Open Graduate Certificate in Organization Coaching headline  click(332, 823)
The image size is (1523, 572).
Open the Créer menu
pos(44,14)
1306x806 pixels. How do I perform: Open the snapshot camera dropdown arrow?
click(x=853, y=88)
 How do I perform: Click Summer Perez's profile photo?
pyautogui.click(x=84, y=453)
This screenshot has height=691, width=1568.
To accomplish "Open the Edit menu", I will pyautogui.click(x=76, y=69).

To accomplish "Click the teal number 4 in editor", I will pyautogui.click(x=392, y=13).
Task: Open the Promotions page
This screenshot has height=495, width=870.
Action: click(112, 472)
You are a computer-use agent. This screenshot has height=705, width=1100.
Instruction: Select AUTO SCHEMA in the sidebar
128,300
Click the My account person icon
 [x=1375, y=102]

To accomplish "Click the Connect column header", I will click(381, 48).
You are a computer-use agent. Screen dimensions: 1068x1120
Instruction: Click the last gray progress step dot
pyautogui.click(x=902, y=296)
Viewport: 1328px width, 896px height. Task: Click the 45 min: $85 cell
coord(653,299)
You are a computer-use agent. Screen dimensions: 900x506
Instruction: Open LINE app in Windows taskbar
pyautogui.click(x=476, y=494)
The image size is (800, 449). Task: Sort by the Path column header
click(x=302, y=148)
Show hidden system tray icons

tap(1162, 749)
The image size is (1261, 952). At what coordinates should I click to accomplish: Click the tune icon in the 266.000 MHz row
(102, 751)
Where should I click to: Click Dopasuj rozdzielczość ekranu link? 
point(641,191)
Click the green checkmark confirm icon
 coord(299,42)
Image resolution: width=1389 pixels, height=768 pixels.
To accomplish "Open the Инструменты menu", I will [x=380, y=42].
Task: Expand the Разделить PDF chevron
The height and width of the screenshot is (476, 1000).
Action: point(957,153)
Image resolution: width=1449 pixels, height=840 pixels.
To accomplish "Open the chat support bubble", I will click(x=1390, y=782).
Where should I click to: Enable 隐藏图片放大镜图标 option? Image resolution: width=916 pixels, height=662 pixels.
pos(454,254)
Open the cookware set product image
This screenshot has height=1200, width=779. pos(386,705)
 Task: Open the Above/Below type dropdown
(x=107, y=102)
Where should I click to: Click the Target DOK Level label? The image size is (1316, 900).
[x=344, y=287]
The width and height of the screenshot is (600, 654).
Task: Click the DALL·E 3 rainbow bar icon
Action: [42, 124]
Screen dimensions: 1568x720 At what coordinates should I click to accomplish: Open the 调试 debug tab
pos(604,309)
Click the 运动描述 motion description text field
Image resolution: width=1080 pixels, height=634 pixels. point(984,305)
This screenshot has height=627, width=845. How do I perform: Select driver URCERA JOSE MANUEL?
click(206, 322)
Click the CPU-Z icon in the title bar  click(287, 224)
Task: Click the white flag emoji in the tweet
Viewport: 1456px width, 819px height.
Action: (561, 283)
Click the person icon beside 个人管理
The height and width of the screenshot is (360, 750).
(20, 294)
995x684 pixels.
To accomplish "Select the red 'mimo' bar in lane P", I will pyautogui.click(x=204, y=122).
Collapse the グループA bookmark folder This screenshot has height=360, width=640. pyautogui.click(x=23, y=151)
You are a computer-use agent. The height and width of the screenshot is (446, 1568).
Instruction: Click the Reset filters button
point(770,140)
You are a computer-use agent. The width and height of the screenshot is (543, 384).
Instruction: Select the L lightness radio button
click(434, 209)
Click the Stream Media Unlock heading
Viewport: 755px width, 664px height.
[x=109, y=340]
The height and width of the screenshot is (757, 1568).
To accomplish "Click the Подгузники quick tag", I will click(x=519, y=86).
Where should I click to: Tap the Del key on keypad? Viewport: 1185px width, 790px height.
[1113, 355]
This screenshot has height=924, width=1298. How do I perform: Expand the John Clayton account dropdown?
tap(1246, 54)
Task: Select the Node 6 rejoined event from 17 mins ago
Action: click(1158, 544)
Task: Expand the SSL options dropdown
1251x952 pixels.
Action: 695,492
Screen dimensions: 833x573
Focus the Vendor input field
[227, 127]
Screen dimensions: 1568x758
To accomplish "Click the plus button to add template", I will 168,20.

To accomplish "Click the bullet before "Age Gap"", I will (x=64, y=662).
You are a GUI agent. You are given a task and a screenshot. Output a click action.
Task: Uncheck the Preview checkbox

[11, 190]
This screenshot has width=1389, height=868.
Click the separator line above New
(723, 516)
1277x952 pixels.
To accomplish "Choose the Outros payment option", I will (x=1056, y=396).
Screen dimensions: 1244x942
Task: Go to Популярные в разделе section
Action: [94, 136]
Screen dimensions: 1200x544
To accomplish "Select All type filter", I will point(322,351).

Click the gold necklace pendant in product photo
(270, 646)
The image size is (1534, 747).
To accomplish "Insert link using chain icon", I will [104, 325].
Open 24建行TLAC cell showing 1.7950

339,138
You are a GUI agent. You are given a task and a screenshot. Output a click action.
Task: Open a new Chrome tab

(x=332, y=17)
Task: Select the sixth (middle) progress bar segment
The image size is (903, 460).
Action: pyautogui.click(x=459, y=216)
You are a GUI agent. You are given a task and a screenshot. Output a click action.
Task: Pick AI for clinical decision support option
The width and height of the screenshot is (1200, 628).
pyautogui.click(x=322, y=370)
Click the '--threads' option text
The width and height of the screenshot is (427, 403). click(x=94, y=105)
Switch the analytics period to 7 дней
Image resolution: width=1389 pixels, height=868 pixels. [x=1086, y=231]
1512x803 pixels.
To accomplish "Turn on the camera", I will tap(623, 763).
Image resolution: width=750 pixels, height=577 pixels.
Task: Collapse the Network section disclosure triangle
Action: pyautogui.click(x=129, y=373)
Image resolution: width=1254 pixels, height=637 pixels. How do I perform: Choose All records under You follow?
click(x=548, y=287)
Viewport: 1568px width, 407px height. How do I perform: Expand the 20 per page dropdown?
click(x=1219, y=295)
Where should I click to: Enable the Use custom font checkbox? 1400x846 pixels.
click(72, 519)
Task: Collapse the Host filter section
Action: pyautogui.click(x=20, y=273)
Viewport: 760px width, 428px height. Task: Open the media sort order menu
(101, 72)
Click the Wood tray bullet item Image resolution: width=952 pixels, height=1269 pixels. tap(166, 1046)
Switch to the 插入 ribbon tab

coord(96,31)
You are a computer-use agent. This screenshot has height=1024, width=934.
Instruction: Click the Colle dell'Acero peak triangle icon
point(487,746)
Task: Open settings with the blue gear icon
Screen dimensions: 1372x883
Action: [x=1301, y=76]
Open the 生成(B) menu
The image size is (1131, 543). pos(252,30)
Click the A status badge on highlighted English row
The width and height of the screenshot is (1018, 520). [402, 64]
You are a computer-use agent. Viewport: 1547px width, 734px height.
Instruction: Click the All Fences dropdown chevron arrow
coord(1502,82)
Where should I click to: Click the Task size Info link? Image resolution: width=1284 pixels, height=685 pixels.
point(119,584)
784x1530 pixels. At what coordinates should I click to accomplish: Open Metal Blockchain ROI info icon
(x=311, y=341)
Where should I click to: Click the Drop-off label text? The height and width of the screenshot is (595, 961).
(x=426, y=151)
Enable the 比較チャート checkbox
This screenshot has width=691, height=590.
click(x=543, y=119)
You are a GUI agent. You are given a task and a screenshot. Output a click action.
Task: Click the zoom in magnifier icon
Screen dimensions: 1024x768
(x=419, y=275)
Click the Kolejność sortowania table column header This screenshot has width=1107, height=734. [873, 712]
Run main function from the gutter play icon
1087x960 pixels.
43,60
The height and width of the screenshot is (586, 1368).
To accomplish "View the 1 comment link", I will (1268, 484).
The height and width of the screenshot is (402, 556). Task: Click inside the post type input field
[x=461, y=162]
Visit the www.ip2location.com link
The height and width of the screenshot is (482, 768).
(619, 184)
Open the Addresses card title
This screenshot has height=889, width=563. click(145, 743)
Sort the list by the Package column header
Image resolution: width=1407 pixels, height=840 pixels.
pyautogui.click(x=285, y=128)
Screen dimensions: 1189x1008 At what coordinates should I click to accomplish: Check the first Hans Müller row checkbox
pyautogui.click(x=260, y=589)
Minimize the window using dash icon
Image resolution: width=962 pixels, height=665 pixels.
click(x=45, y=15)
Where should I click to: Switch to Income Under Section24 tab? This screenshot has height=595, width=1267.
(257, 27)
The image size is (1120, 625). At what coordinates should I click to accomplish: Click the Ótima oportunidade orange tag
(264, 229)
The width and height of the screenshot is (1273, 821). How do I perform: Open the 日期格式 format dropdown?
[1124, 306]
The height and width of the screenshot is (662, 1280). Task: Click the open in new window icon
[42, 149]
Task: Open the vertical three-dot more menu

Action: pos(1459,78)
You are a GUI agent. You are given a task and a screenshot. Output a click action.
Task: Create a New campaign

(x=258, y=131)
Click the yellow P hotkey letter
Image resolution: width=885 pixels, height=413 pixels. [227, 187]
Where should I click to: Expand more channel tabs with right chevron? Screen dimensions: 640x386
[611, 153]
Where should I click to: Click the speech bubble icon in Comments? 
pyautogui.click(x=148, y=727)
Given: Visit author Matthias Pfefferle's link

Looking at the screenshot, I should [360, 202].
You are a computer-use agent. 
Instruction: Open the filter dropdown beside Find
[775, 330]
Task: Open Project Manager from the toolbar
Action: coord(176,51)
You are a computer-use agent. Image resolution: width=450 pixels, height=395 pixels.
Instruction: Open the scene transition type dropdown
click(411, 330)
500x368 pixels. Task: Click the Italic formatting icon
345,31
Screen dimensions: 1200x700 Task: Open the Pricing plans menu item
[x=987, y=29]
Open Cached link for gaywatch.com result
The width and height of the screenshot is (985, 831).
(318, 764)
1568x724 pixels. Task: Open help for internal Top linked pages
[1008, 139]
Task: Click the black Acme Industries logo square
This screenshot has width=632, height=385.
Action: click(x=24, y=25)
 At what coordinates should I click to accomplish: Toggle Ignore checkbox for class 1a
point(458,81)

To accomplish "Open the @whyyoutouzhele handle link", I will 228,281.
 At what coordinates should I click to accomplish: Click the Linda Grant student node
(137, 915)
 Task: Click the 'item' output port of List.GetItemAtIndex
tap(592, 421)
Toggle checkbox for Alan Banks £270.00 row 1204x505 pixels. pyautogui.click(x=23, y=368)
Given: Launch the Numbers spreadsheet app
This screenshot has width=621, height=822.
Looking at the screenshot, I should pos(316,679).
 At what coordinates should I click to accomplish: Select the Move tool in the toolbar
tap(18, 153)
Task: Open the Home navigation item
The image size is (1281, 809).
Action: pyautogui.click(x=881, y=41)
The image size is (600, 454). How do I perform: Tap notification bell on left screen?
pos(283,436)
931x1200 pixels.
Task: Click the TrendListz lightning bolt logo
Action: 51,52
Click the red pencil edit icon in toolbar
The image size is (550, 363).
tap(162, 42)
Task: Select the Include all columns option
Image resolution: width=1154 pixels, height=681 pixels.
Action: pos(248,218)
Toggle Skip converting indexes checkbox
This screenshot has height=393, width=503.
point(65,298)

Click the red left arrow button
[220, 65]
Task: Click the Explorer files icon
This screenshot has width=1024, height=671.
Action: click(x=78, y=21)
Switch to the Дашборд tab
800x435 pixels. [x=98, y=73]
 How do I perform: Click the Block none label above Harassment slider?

----

- [Work item] In the listing above, locate the line with "Instruction: Click the Reset filters button" and the line with "Screen dimensions: 833x573", then extract exactly those lines and every line between them, and nothing more.

- [Answer space]
Instruction: Click the Reset filters button
point(770,140)
You are a computer-use agent. The width and height of the screenshot is (543, 384).
Instruction: Select the L lightness radio button
click(434, 209)
Click the Stream Media Unlock heading
Viewport: 755px width, 664px height.
[x=109, y=340]
The height and width of the screenshot is (757, 1568).
To accomplish "Click the Подгузники quick tag", I will click(x=519, y=86).
Where should I click to: Tap the Del key on keypad? Viewport: 1185px width, 790px height.
[1113, 355]
This screenshot has height=924, width=1298. How do I perform: Expand the John Clayton account dropdown?
tap(1246, 54)
Task: Select the Node 6 rejoined event from 17 mins ago
Action: click(1158, 544)
Task: Expand the SSL options dropdown
1251x952 pixels.
Action: 695,492
Screen dimensions: 833x573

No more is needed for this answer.